Word and element location data:
^^^^^^^^

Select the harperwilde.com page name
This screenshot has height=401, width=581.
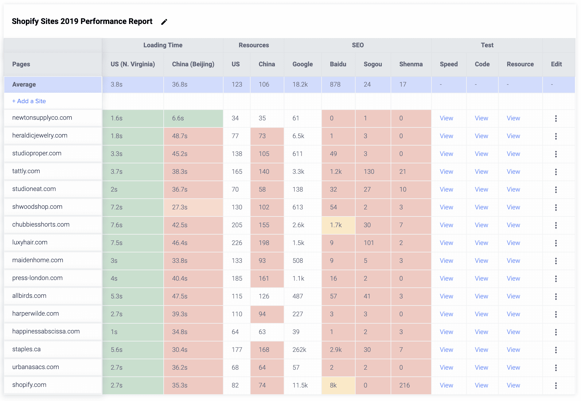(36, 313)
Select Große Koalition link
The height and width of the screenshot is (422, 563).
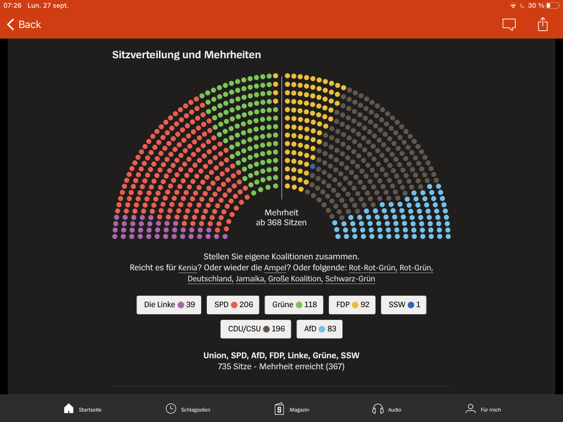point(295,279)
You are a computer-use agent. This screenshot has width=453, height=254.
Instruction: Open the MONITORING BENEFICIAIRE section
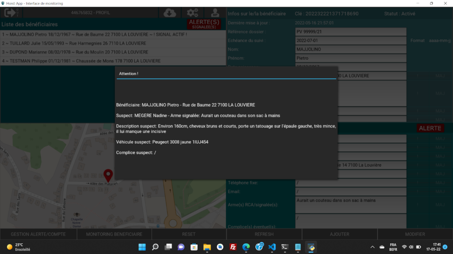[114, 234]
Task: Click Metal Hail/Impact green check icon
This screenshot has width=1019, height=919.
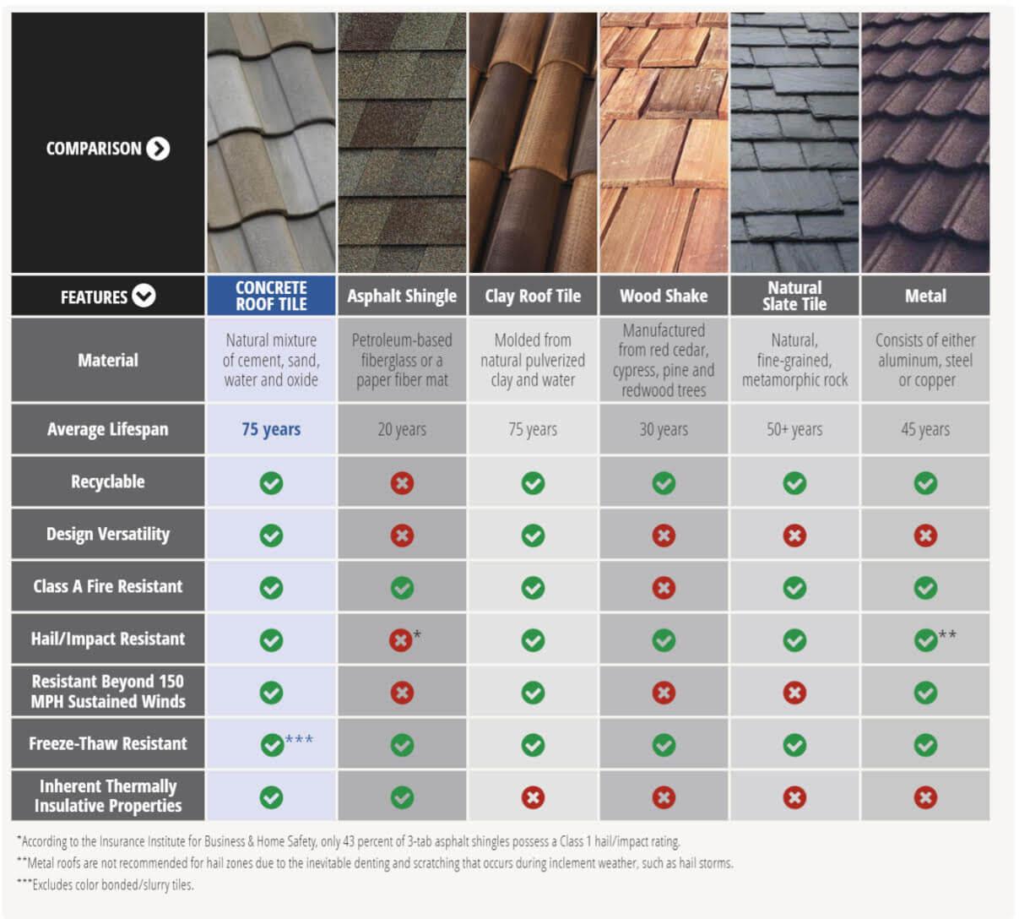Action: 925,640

^^^^^^^^

Go through all the rows above, switch every "screenshot" to "image" and keep everything else the same. Leave the pictures out of your answer.

| Task response |
Select the harperwilde.com page name
This image has height=401, width=581.
(36, 313)
Select Große Koalition link
The height and width of the image is (422, 563).
point(295,279)
You are a computer-use agent. This image has width=453, height=254.
Instruction: Open the MONITORING BENEFICIAIRE section
[114, 234]
Task: Click Metal Hail/Impact green check icon
This image has width=1019, height=919.
Action: 925,640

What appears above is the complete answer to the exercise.